(Objective A) In the forum post about learning the violin in middle age, which numbered piece in Suzuki Violin School Book 1 does the poster say they cannot get past?
(Objective B) Retype the passage from the forum post about learning the violin in middle age, starting with "I understand that" and going on through "reached my limit.".
(Objective C) In the forum post about learning the violin in middle age, list every thing the poster says they do or have in the sentence beginning "I practice daily".

Can a middle aged beginner really learn the violin?
September 13, 2016 6:58 PM   Subscribe

I understand that I'll never be as good as someone who started at age 6. I bought myself a violin in June, and I'm doing the Suzuki Violin School Book 1 and I can't get past #14 (Minuet no 2 by Bach). Up to this point in the book, I feel like I was progressing nicely, but now I feel I've reached my limit.

I practice daily, sometimes for an hour or more, I have a teacher, have learned some of the easier tunes on Fiddlehed (Youtube), I have some music background, I have commitment to daily practice, but my determination is failing because of this darned particular piece. Here it is in case you're curious: book 1 piece that little kids can play. I don't want to perform or win awards, I just want to play pretty music, but is this realistic? Has anyone out there done this in middle age (with job, kids, etc)? Also, now as I'm typing this I'm beginning to wonder if I'm just being a baby, so there's that too. Thank you for listening, MetaFilter!
posted by hollyanderbody to Sports, Hobbies, & Recreation (26 answers total) 8 users marked this as a favorite
 
Well what does your teacher say about it? What's holding you back? He/she may have some insight into a particular bit of technique that you need to perfect before this piece comes easily to you. (I played violin for 9 years, quit at 20, considering taking it up again almost 30 years later.)

(Supplied data)
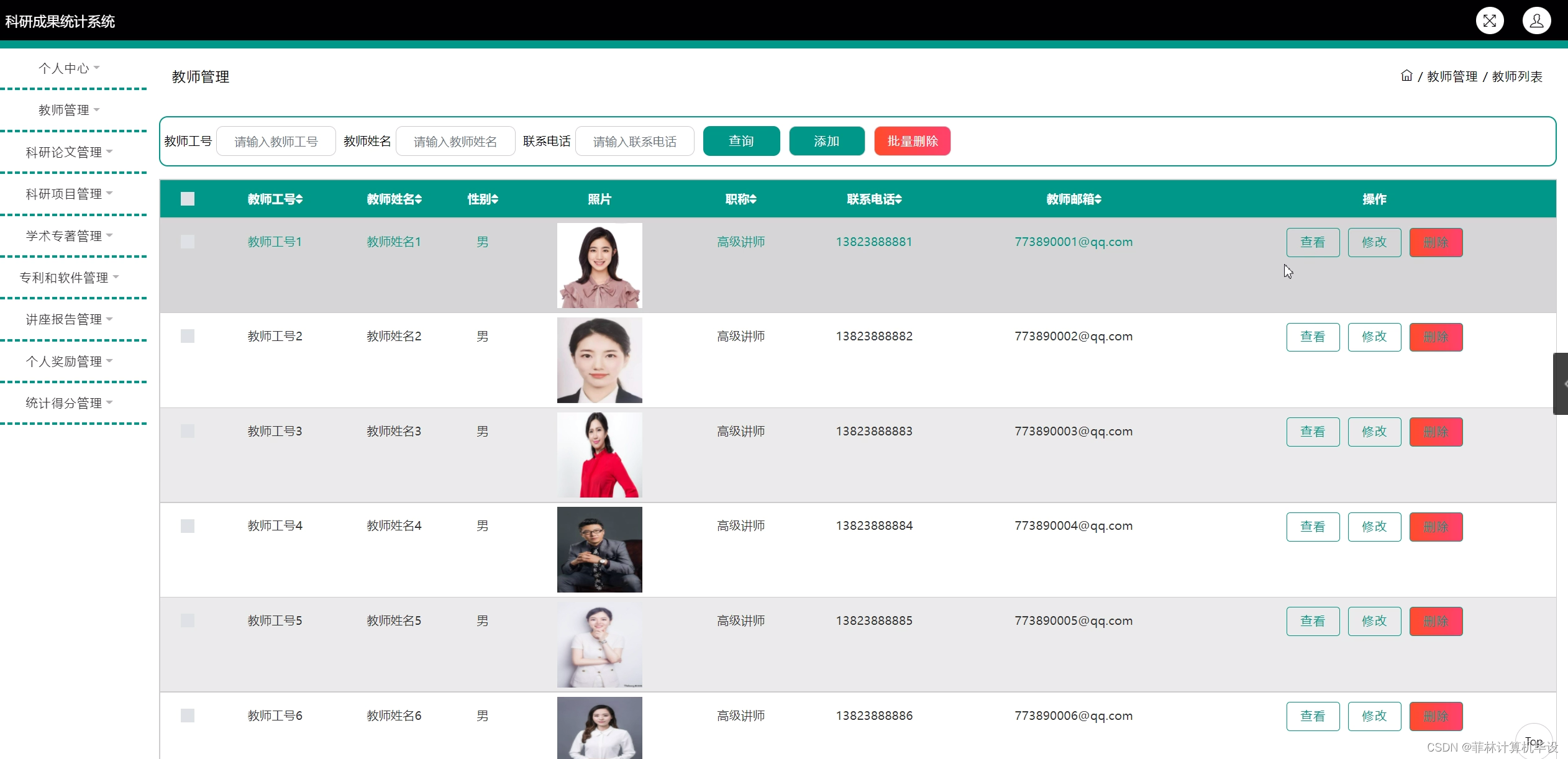Screen dimensions: 1568x759
Task: Click the red 批量删除 button
Action: click(x=912, y=141)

(Answer A) #14, Minuet no 2 by Bach.

(Answer B)
I understand that I'll never be as good as someone who started at age 6. I bought myself a violin in June, and I'm doing the Suzuki Violin School Book 1 and I can't get past #14 (Minuet no 2 by Bach). Up to this point in the book, I feel like I was progressing nicely, but now I feel I've reached my limit.

(Answer C)
- Daily practice, sometimes for an hour or more
- A teacher
- Some of the easier tunes learned on Fiddlehed (Youtube)
- Some music background
- Commitment to daily practice